Task objective
Continue the replication README for the COVID-19 and BCG vaccine study from the point where it stops.

Supplied text
+---+

README for "The Spread of COVID-19 and the BCG Vaccine" by Richard Bluhm and Maxim Pinkovskiy, 2021, Econometrics Journal
This replication is written for Stata version 15.2 and R version 4.0.3.
It uses the user-written Stata commands "rdrobust", available via "net install rdrobust, from(https://raw.githubusercontent.com/rdpackages/rdrobust/master/stata) replace", and boottest, available via "ssc install boottest".
Bootstrapping of the RD confidence intervals and the visualizations of spatial data were done in R using the user written packages
- "sf", version 0.9.6, - "haven", version 2.3.1, - "tidyverse", version 1.3.0, - "lubridate", version 22.214.171.124, - "RcolorBrewer", version 1.1-2, - "rdrobust", version 0.99.9, - "parallel", version 4.0.3, - "foreach", version 1.5.1, - "miscFuncs", version 1.3.
The bootstrap code is based based on boot-rd by Bartalotti et al. (2017, from https://github.com/grayclhn/boot-rd) but has been modified and extended.
There are three folders.
- /data/ contains the primitive files for the analysis, containing the raw data
- /intermediate/ contains files created during the analysis
- /output/ contains the tables and the figures created during the analysis.
To replicate the entire analysis at once, please run 00_RUN_EVERYTHING.sh (a Unix/OSX shell script which includes the successive calls to R and Stata, on Windows, just run each line of the file calling these programs in the command prompt or install Linux shell support)
- The Stata files export_data2R.do and export_supplement_data2R.do have to be run prior to running the R-scripts generating the tables for the main text or supplement.
- Each table is replicated by a Stata do-file or R-script beginning with the table number, e.g. Table_2_Placebo_Microcensus.do replicates Table 2 in the main text and Supplement_Table_S4_OtherRDs.R replicates Table S.4. in the Online Appendix.
- The same goes for the figures in the main text and supplement.
- Each of these files is stand-alone and can be run independently of the others once all the necessary data files have been created.
- Each file creates the corresponding output (.tex, .pdf, and/or .png) in the ./output/ folder.
Several do-files exist as utilities or to produce intermediate inputs but do not need to be run independently, instead they are called with the appropriate parameters by the other files:
- death_rate_adjustment.do – performs age-adjustment for death rates.
- hosp_rate_adjustment.do – performs age-adjustment for hospitalization rates.
- simulation_donut.do – computes the dataset of simulated cases.
- facebook.do – computes the social connectedness measure used in the main text.
The .dta files (for every .dta file there is a corresponding .csv ASCII file providing the data without need of purchasing Stata) contain the variables used in the analysis. Below is a description of what each .dta file in the /data/ folder contains (intermediate .dta files produced by the analysis are not described).

+---+

Extracted entries
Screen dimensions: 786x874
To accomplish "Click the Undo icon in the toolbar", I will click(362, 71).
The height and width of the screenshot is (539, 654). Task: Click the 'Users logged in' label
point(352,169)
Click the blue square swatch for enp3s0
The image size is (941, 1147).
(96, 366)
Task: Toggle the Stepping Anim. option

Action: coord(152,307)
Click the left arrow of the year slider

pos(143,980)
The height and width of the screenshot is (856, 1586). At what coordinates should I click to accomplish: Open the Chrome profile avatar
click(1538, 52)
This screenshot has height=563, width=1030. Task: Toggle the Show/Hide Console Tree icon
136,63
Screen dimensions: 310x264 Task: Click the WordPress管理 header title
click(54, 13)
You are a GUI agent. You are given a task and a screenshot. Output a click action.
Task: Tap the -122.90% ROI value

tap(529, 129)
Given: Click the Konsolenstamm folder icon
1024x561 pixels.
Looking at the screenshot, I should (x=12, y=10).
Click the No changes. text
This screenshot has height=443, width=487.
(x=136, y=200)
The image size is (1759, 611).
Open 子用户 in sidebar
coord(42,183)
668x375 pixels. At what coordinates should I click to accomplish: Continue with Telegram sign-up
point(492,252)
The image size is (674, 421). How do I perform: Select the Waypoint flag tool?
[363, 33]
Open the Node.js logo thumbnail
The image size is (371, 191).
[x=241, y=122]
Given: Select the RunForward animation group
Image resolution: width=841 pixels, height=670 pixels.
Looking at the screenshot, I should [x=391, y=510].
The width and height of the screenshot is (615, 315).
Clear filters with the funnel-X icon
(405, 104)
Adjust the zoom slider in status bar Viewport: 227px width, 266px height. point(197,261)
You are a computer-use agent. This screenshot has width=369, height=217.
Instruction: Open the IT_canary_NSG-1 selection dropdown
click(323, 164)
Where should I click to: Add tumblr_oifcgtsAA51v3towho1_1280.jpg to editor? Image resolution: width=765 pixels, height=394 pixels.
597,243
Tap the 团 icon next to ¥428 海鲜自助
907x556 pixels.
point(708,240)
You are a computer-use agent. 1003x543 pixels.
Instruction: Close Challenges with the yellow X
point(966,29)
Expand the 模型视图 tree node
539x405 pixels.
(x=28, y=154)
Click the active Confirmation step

+---+

Answer for the task
- all_cause_mortality_by_age_withpop_2016.dta – county-age level data on all cause mortality rates as of 2016.
- cases_pop_cat_Y_singleages_weekX.dta – county by single age bin level data on COVID-19 cases for week X of 2020 (week 17 corresponds to April 26 and week 50 to December 13) for case category Y (Y can be "all" for all cases and "c" for symptomatic cases).
- commuters.dta. commuter_panel_filled_dec2019.dta, commuters.dta and commute_stub.dta – data on county-to-county commuting flows in different formats.
- ddr_border.gpkg – geospatial line features containing the GDR (DDR) border
- export_kreise_nonoverlapping.dta – Microcensus 2017 results for country-by-age group, incl. full labels to the underlying microcensus variables.
- facebook.dta – county-to-county connections from the social connectedness index (SCI) made available by the Facebook Data for Good Program
- fulldata_kreise.dta – county-level characteristics, including cumulative case and death counts as of April 26th, population, covariates such as distance to the border, dates of first case, etc.
- hospitalizations_by_type_and_age_withpop_2016.dta – county-age level data on hospitalizations from all causes, infectious diseases, and respiratory diseases as of 2016.
- infectious_disease_mortality_by_age_withpop_2016.dta – county-age level data on mortality rates from infectious diseases as of 2016.
- initial_cases.dta – county distribution of COVID-19 cases on 29 February 2020.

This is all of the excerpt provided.